STF invalida dispositivos de leis da Bahia e do
Acre sobre limite etário para magistratura
Por unanimidade,
o Plenário do Supremo Tribunal Federal (STF) declarou a inconstitucionalidade
de dispositivos de leis da Bahia e do Acre que fixam limite de idade para
ingresso na magistratura. A decisão se deu na sessão virtual finalizada em
1º/10, no julgamento das Ações Diretas de Inconstitucionalidade (ADIs) 6800
(BA) e 6802 (AC), ajuizadas pelo procurador-geral da República, Augusto Aras.
A Lei estadual
10.845/2007 da Bahia prevê que o candidato não tenha mais de 65 anos no último
dia de inscrição do concurso.
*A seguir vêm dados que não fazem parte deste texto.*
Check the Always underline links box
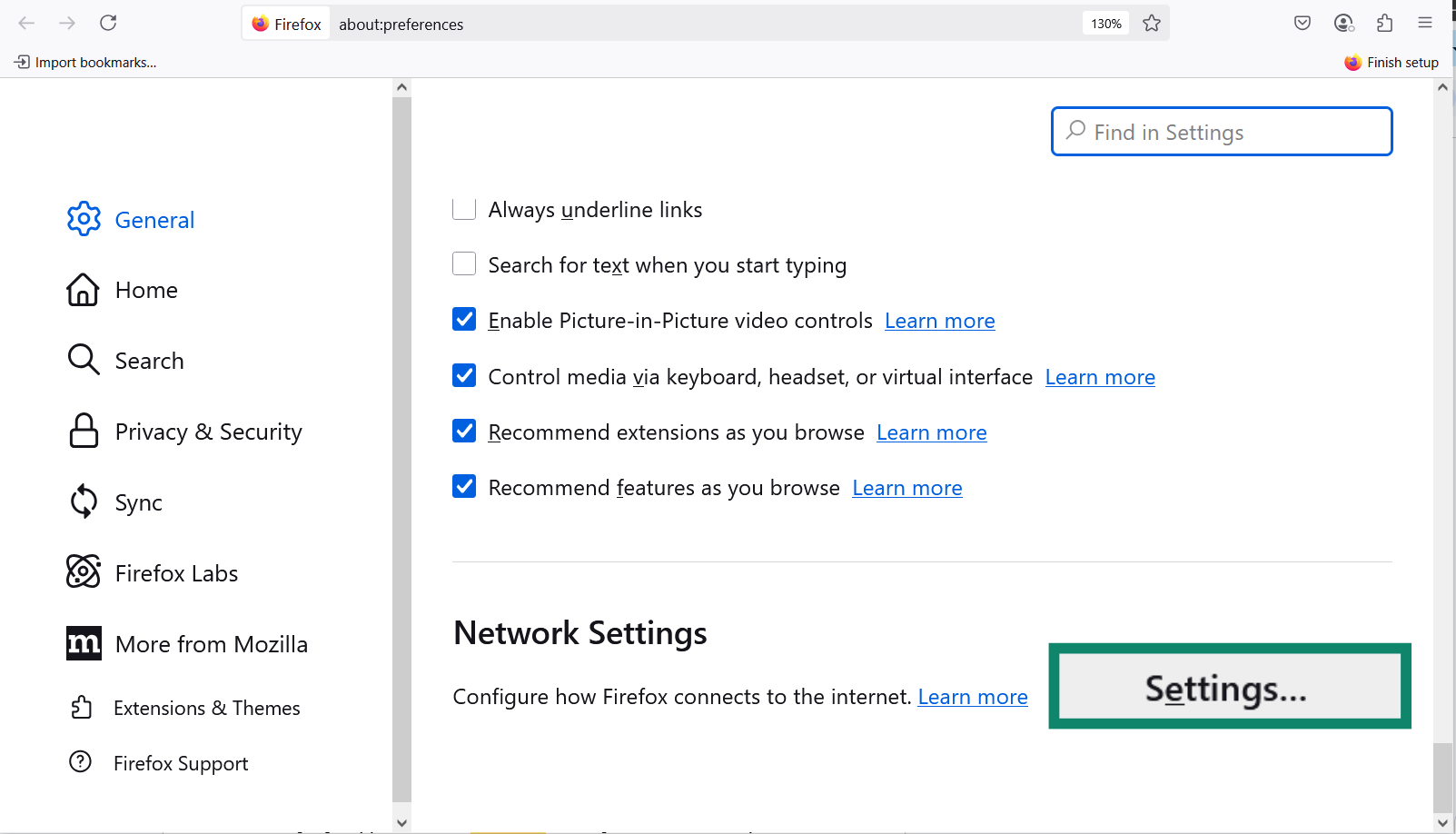 click(x=464, y=208)
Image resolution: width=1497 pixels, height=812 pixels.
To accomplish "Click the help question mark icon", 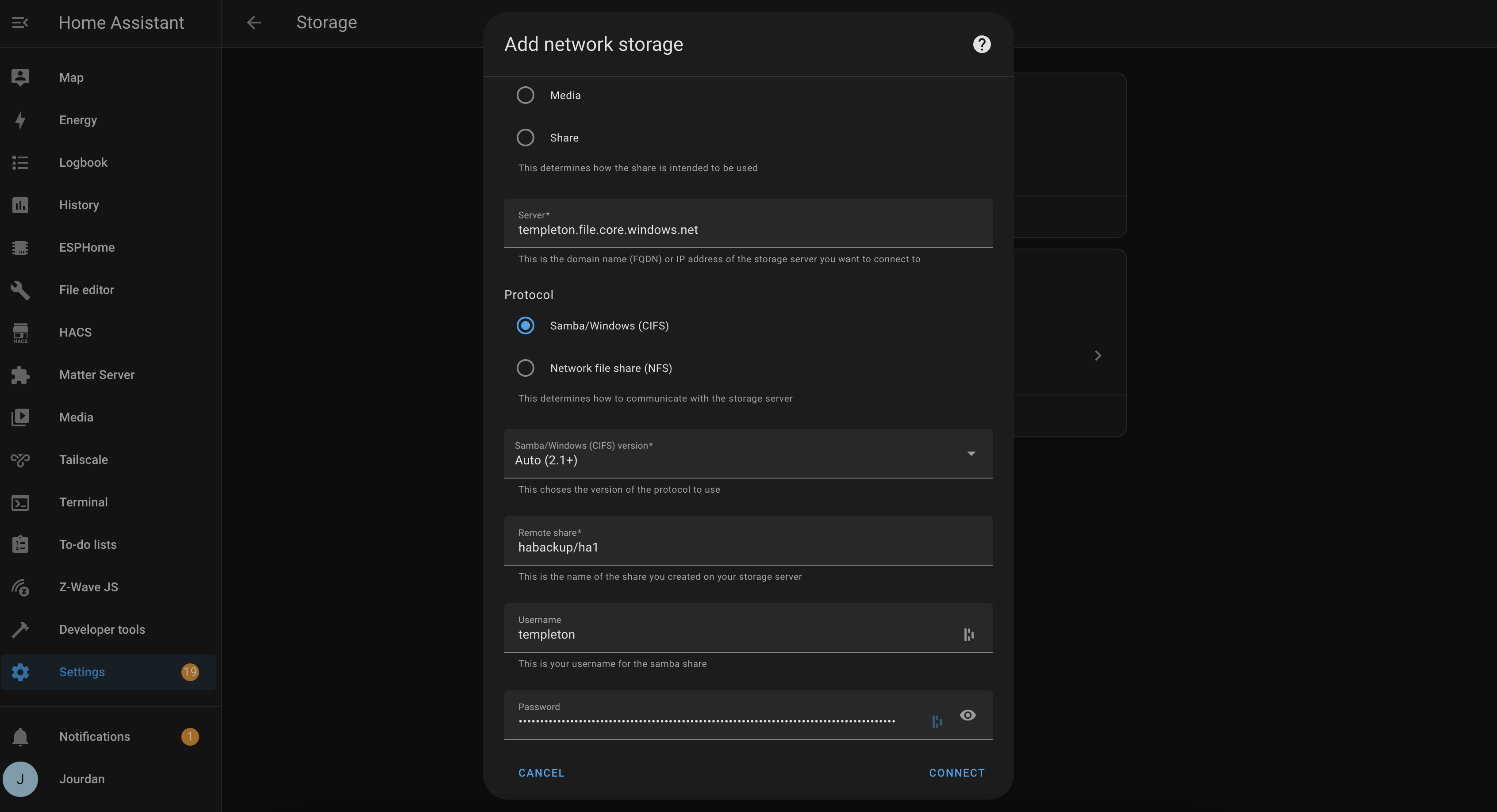I will (x=982, y=44).
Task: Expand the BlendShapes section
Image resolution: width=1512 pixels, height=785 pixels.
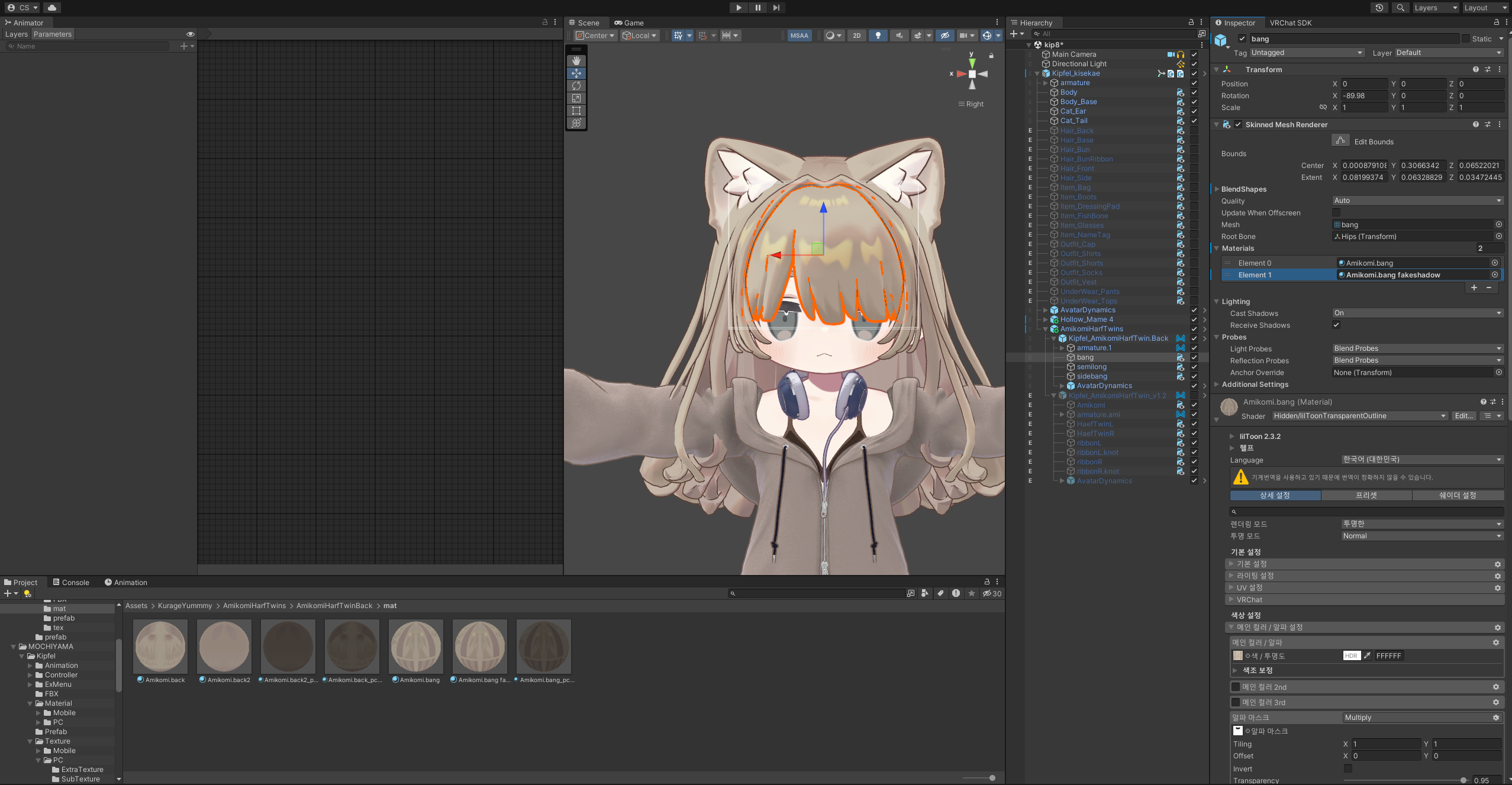Action: click(x=1243, y=189)
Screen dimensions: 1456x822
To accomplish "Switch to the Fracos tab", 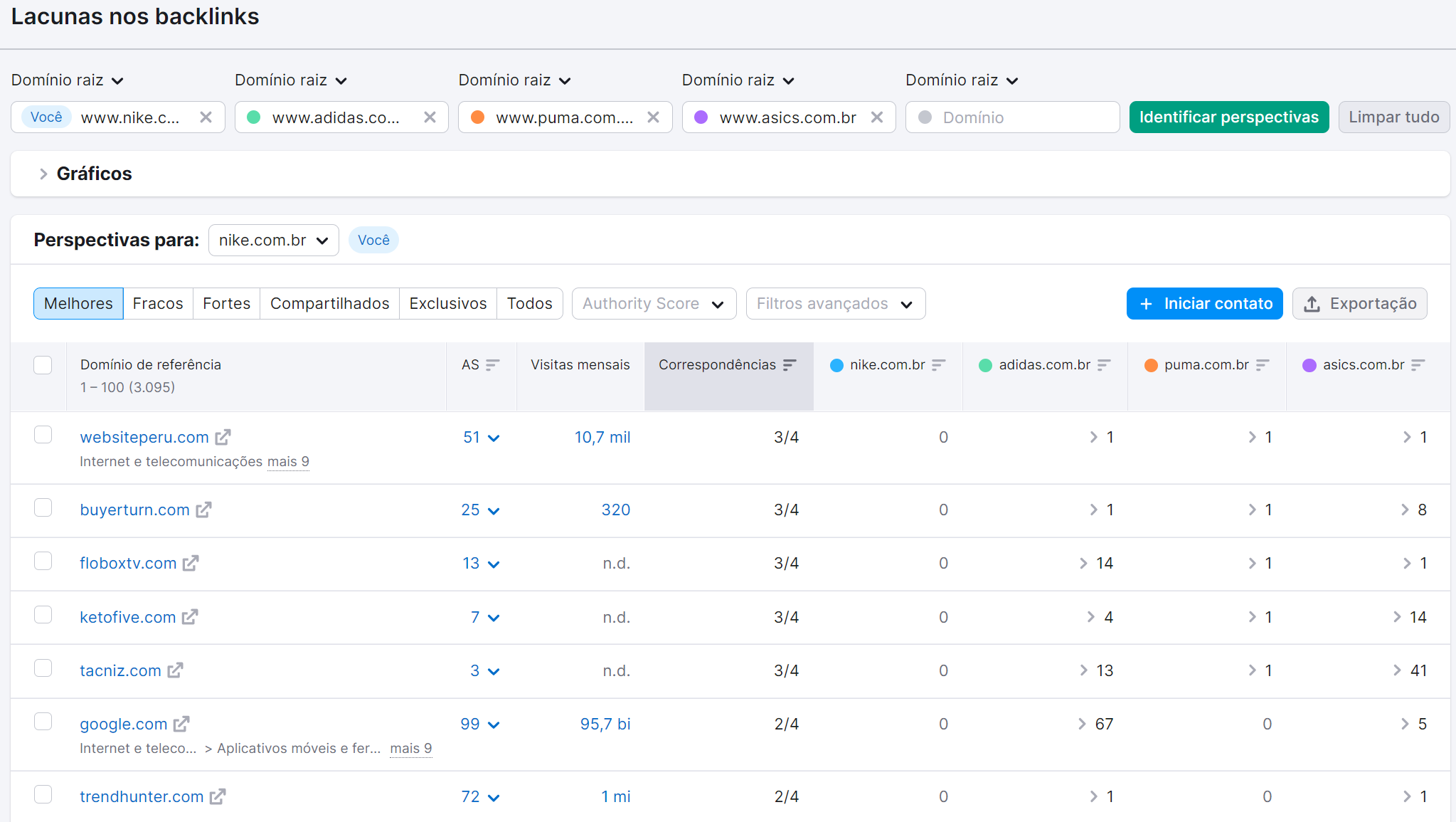I will click(158, 303).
Já a regra da Lei Complementar estadual 221/2010
do Acre estabelece que o candidato deve ter menos de 65 anos para ingresso na
carreira.
Em seu voto, a
relatora das ações, ministra Rosa Weber, afirmou que, de acordo com o artigo 93
da Constituição Federal, lei complementar, de iniciativa do STF, disporá sobre
o Estatuto da Magistratura. Enquanto a norma não for editada, o entendimento do
Supremo é que a uniformização do regime jurídico da magistratura permanece sob
a regência da Lei Orgânica da Magistratura Nacional (Loman - Lei Complementar
35/1979).
A ministra
frisou que não há requisitos etários mínimo e máximo na Loman nem na
Constituição, que estabelece apenas que o ingresso na carreira se dará mediante
concurso público de provas e títulos, exigindo-se do bacharel em Direito, no
mínimo, três anos de atividade jurídica.